Bodyguard Max Connery is used to being mistaken for being younger than he is. Being carded every time he buys a beer is usual. Even though he's just turned twenty eight and has two tours in Afghanistan as a pilot under his belt.

When a threat is made on the life of a prince attending University in the UK, Max is the perfect choice to blend in with students and to keep Prince Lucien safe. Even if it means joining the swim team to be by his side.

But, when death visits the University, abruptly this job is a long way past keeping the prince happy and safe. Instead Max has to keep Lucien alive.

"....Max and The Prince is a great read, the best in the series so far. I was gripped from start to finish. I think RJ Scott has excelled with this book...."



“This is the most important case you’ve ever had!” The shouted words boomed into the outer office, and Max frowned at the anger and vehemence in them. Seemed the new client was giving Kyle Monroe, owner of Bodyguards Inc., one hell of a time. 

Ross Jackson glanced at his watch. “I think you’d better go in,” he said, punctuating the words with a tap of his pen to his desk. 

“Will Kyle want me in there yet?” Max tried to ignore his concern about this whole mess. He wasn’t the kind of person to unnecessarily stress about situations. No, Maxwell Connery was a get-things-done kind of guy and had absolute focus. But this bodyguard to a prince gig was worrying him. He didn’t know if the actual prince was beyond the door to Kyle’s office, since the raised voices belonged to Kyle and only one other. The curse words from the other man didn’t bode well, but neither did they sound like any kind of prince Max had ever visualized. Max had arrived a few minutes after the potential clients and now sat with Ross in the outer office while initial discussion was undertaken, which was par for the course, but that didn’t mean he hadn’t heard every word from the angry man inside. 

And now it was Max’s turn for his part in this beauty parade. He was up on a close protection job for a prince. A real, honest-to-God royal from some country in mainland Europe. He tried to get information out of the normally verbose Ross, but he was being uncharacteristically quiet this morning. Max couldn’t believe that Ross didn’t know something about what was going on in there. After all, the PA to the owner of Bodyguards Inc. knew everything and could always be relied on to pass along something that would give Max the edge during the interview. 

“Before I go in, you seriously know nothing about the client?” 

“Nothing,” Ross said. “Big scary dude who’s with our client isn’t happy, though.” He inclined his head to the closed door that was doing little to muffle the shouting. 

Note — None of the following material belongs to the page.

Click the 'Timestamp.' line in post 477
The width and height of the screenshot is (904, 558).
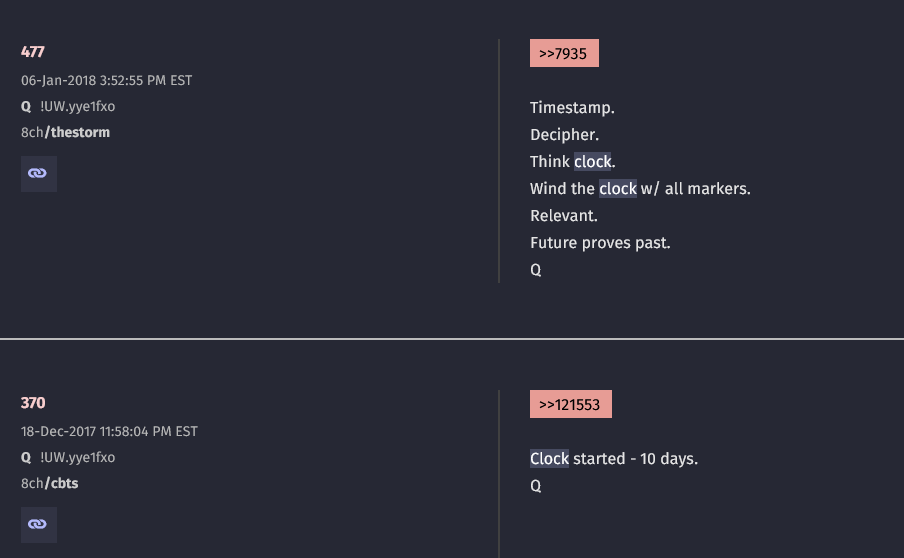(x=572, y=108)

“Is it the prince who’s doing all that shouting?” No doubt Prince Whatever was a spoilt, entitled, upper-class twat who coasted through life with no worries. 

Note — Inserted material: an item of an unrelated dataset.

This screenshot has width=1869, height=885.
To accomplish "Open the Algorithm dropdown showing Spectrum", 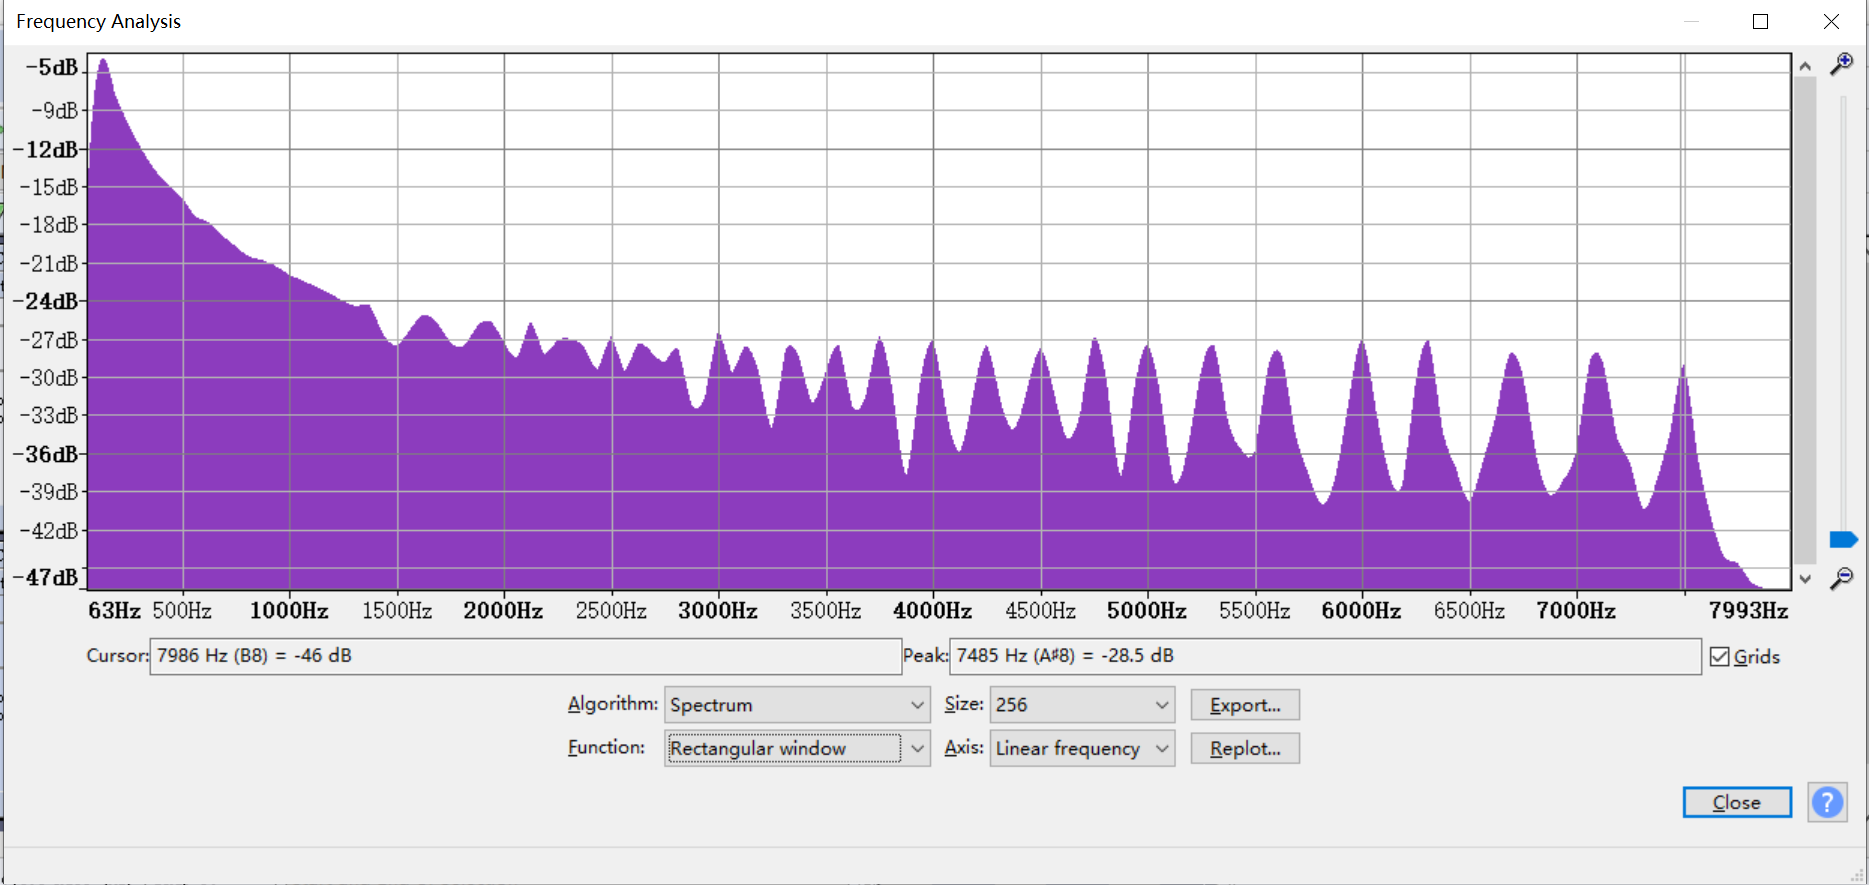I will pyautogui.click(x=796, y=705).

Ross peered at the screen in front of him. “Nope, that is Teddy. He’s built like…” Ross waved his hands around. “He’s the royal bodyguard. And that’s all it says. Just Teddy. Looks like he wants to kill everyone.” 

Teddy sounded like a weird name for the guy Ross described and the owner of the cursing, shouting voice in Kyle’s office. ‘Teddy’ brought up images of a cute guy with an adorable button nose on his endearing little face. But as Max pushed himself up to focus on the job at hand, he knew he was the last one to talk about appearances. He was twenty-eight, but he was still carded all the time. 

“At least my name is kinda cool,” he muttered, more to himself than Ross. 

“Sorry?” 

“Nothing.” 

Drawing back his shoulders, Max knocked on the door and waited for the “enter.” There was no shouting now, just a horrible cold silence. Max quickly assessed the situation in the office. He recognized Teddy the giant—broad, six eight at least, short to the scalp hair, a scar on his forehead, black suit stretched over his muscled frame, earpiece dangling on his neck, and a scowl carved into his expression. 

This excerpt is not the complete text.